[Saved entries]
***

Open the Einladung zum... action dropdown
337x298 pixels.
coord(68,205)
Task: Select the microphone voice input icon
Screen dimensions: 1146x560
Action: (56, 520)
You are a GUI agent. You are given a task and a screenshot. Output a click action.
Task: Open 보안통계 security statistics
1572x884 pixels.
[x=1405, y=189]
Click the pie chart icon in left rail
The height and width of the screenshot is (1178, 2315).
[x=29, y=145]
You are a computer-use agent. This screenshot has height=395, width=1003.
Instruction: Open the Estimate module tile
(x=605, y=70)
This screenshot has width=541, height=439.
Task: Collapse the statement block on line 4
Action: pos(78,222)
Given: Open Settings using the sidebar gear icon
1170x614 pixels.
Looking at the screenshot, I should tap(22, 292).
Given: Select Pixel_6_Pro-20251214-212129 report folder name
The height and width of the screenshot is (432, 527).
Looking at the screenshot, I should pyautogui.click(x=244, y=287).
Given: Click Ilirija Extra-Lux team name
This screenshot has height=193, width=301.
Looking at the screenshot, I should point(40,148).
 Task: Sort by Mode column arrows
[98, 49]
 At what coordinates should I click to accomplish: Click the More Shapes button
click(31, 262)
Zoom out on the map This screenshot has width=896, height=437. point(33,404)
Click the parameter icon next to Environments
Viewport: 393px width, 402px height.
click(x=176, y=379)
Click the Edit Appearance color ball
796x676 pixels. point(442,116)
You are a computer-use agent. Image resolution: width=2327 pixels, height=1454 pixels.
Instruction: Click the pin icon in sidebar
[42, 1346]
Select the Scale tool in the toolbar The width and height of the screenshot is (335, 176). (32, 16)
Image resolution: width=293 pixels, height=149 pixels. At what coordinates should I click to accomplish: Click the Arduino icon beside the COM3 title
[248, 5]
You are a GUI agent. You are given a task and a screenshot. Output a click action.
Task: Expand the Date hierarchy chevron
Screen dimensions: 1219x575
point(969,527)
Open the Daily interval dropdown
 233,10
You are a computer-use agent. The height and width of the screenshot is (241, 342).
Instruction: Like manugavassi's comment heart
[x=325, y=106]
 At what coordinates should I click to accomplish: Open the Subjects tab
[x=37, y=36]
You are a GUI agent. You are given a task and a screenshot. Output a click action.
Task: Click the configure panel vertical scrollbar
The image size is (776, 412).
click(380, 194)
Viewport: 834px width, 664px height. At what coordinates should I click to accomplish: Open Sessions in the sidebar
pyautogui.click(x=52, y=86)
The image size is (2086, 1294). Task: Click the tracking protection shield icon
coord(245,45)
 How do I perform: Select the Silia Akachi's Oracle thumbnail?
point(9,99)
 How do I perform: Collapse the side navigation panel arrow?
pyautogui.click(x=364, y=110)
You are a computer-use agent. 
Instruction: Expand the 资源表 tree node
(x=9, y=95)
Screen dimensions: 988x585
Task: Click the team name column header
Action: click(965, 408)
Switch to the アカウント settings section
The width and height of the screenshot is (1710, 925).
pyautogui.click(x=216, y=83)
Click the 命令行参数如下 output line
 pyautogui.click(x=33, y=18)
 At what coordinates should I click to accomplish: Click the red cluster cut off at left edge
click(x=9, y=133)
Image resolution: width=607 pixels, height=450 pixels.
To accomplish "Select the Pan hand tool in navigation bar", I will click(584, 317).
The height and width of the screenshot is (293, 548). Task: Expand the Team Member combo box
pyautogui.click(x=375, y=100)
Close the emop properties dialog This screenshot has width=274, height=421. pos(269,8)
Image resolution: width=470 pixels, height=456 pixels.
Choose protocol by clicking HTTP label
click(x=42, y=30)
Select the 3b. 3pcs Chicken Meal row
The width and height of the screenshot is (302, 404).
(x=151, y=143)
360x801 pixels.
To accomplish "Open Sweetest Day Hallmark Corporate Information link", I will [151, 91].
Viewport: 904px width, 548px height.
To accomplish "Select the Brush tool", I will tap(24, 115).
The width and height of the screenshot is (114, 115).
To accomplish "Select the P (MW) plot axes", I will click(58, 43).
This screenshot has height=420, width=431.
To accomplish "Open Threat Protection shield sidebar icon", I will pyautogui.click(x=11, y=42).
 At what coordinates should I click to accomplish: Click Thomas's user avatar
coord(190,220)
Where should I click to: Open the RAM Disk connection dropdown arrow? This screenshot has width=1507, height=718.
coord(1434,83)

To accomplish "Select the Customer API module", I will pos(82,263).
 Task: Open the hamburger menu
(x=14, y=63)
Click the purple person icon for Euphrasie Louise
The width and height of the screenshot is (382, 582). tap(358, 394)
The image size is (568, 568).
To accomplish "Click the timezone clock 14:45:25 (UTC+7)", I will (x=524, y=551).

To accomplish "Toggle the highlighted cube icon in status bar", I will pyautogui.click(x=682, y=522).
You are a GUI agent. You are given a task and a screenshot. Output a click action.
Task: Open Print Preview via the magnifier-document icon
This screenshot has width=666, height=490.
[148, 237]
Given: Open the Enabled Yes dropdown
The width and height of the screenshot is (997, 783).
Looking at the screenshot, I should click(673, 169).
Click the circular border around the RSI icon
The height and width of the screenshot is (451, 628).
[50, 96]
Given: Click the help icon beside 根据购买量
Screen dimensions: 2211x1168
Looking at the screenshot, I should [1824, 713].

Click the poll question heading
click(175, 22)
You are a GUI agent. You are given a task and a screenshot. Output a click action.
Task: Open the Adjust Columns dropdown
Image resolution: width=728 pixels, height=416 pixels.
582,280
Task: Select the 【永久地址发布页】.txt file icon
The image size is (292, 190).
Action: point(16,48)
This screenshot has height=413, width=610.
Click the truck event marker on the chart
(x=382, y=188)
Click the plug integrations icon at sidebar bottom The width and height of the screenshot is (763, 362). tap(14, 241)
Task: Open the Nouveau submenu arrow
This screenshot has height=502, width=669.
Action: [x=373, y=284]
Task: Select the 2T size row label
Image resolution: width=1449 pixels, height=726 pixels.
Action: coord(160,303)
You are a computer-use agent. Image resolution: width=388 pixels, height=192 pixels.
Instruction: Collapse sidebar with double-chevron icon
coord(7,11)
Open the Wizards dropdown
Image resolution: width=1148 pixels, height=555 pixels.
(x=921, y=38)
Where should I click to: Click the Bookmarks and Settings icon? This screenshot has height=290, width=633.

***

*WHAT YOU HAVE TO DO:* Retype every line of the data word for word, keeping each one as it stands.

*ANSWER IN FULL:*
Open the Einladung zum... action dropdown
337x298 pixels.
coord(68,205)
Task: Select the microphone voice input icon
Screen dimensions: 1146x560
Action: (56, 520)
You are a GUI agent. You are given a task and a screenshot. Output a click action.
Task: Open 보안통계 security statistics
1572x884 pixels.
[x=1405, y=189]
Click the pie chart icon in left rail
The height and width of the screenshot is (1178, 2315).
[x=29, y=145]
You are a computer-use agent. This screenshot has height=395, width=1003.
Instruction: Open the Estimate module tile
(x=605, y=70)
This screenshot has width=541, height=439.
Task: Collapse the statement block on line 4
Action: pos(78,222)
Given: Open Settings using the sidebar gear icon
1170x614 pixels.
Looking at the screenshot, I should tap(22, 292).
Given: Select Pixel_6_Pro-20251214-212129 report folder name
The height and width of the screenshot is (432, 527).
Looking at the screenshot, I should pyautogui.click(x=244, y=287).
Given: Click Ilirija Extra-Lux team name
This screenshot has height=193, width=301.
Looking at the screenshot, I should point(40,148).
 Task: Sort by Mode column arrows
[98, 49]
 At what coordinates should I click to accomplish: Click the More Shapes button
click(31, 262)
Zoom out on the map This screenshot has width=896, height=437. point(33,404)
Click the parameter icon next to Environments
Viewport: 393px width, 402px height.
click(x=176, y=379)
Click the Edit Appearance color ball
796x676 pixels. point(442,116)
You are a computer-use agent. Image resolution: width=2327 pixels, height=1454 pixels.
Instruction: Click the pin icon in sidebar
[42, 1346]
Select the Scale tool in the toolbar The width and height of the screenshot is (335, 176). (32, 16)
Image resolution: width=293 pixels, height=149 pixels. At what coordinates should I click to accomplish: Click the Arduino icon beside the COM3 title
[248, 5]
You are a GUI agent. You are given a task and a screenshot. Output a click action.
Task: Expand the Date hierarchy chevron
Screen dimensions: 1219x575
point(969,527)
Open the Daily interval dropdown
 233,10
You are a computer-use agent. The height and width of the screenshot is (241, 342).
Instruction: Like manugavassi's comment heart
[x=325, y=106]
 At what coordinates should I click to accomplish: Open the Subjects tab
[x=37, y=36]
You are a GUI agent. You are given a task and a screenshot. Output a click action.
Task: Click the configure panel vertical scrollbar
The image size is (776, 412).
click(380, 194)
Viewport: 834px width, 664px height. At what coordinates should I click to accomplish: Open Sessions in the sidebar
pyautogui.click(x=52, y=86)
The image size is (2086, 1294). Task: Click the tracking protection shield icon
coord(245,45)
 How do I perform: Select the Silia Akachi's Oracle thumbnail?
point(9,99)
 How do I perform: Collapse the side navigation panel arrow?
pyautogui.click(x=364, y=110)
You are a computer-use agent. 
Instruction: Expand the 资源表 tree node
(x=9, y=95)
Screen dimensions: 988x585
Task: Click the team name column header
Action: click(965, 408)
Switch to the アカウント settings section
The width and height of the screenshot is (1710, 925).
pyautogui.click(x=216, y=83)
Click the 命令行参数如下 output line
 pyautogui.click(x=33, y=18)
 At what coordinates should I click to accomplish: Click the red cluster cut off at left edge
click(x=9, y=133)
Image resolution: width=607 pixels, height=450 pixels.
To accomplish "Select the Pan hand tool in navigation bar", I will click(584, 317).
The height and width of the screenshot is (293, 548). Task: Expand the Team Member combo box
pyautogui.click(x=375, y=100)
Close the emop properties dialog This screenshot has width=274, height=421. pos(269,8)
Image resolution: width=470 pixels, height=456 pixels.
Choose protocol by clicking HTTP label
click(x=42, y=30)
Select the 3b. 3pcs Chicken Meal row
The width and height of the screenshot is (302, 404).
(x=151, y=143)
360x801 pixels.
To accomplish "Open Sweetest Day Hallmark Corporate Information link", I will [151, 91].
Viewport: 904px width, 548px height.
To accomplish "Select the Brush tool", I will tap(24, 115).
The width and height of the screenshot is (114, 115).
To accomplish "Select the P (MW) plot axes", I will click(58, 43).
This screenshot has height=420, width=431.
To accomplish "Open Threat Protection shield sidebar icon", I will pyautogui.click(x=11, y=42).
 At what coordinates should I click to accomplish: Click Thomas's user avatar
coord(190,220)
Where should I click to: Open the RAM Disk connection dropdown arrow? This screenshot has width=1507, height=718.
coord(1434,83)

To accomplish "Select the Customer API module", I will pos(82,263).
 Task: Open the hamburger menu
(x=14, y=63)
Click the purple person icon for Euphrasie Louise
The width and height of the screenshot is (382, 582). tap(358, 394)
The image size is (568, 568).
To accomplish "Click the timezone clock 14:45:25 (UTC+7)", I will (x=524, y=551).

To accomplish "Toggle the highlighted cube icon in status bar", I will pyautogui.click(x=682, y=522).
You are a GUI agent. You are given a task and a screenshot. Output a click action.
Task: Open Print Preview via the magnifier-document icon
This screenshot has width=666, height=490.
[148, 237]
Given: Open the Enabled Yes dropdown
The width and height of the screenshot is (997, 783).
Looking at the screenshot, I should click(673, 169).
Click the circular border around the RSI icon
The height and width of the screenshot is (451, 628).
[50, 96]
Given: Click the help icon beside 根据购买量
Screen dimensions: 2211x1168
Looking at the screenshot, I should [1824, 713].

Click the poll question heading
click(175, 22)
You are a GUI agent. You are given a task and a screenshot. Output a click action.
Task: Open the Adjust Columns dropdown
Image resolution: width=728 pixels, height=416 pixels.
582,280
Task: Select the 【永久地址发布页】.txt file icon
The image size is (292, 190).
Action: point(16,48)
This screenshot has height=413, width=610.
Click the truck event marker on the chart
(x=382, y=188)
Click the plug integrations icon at sidebar bottom The width and height of the screenshot is (763, 362). tap(14, 241)
Task: Open the Nouveau submenu arrow
This screenshot has height=502, width=669.
Action: [x=373, y=284]
Task: Select the 2T size row label
Image resolution: width=1449 pixels, height=726 pixels.
Action: coord(160,303)
You are a computer-use agent. Image resolution: width=388 pixels, height=192 pixels.
Instruction: Collapse sidebar with double-chevron icon
coord(7,11)
Open the Wizards dropdown
Image resolution: width=1148 pixels, height=555 pixels.
(x=921, y=38)
Where should I click to: Click the Bookmarks and Settings icon? This screenshot has height=290, width=633.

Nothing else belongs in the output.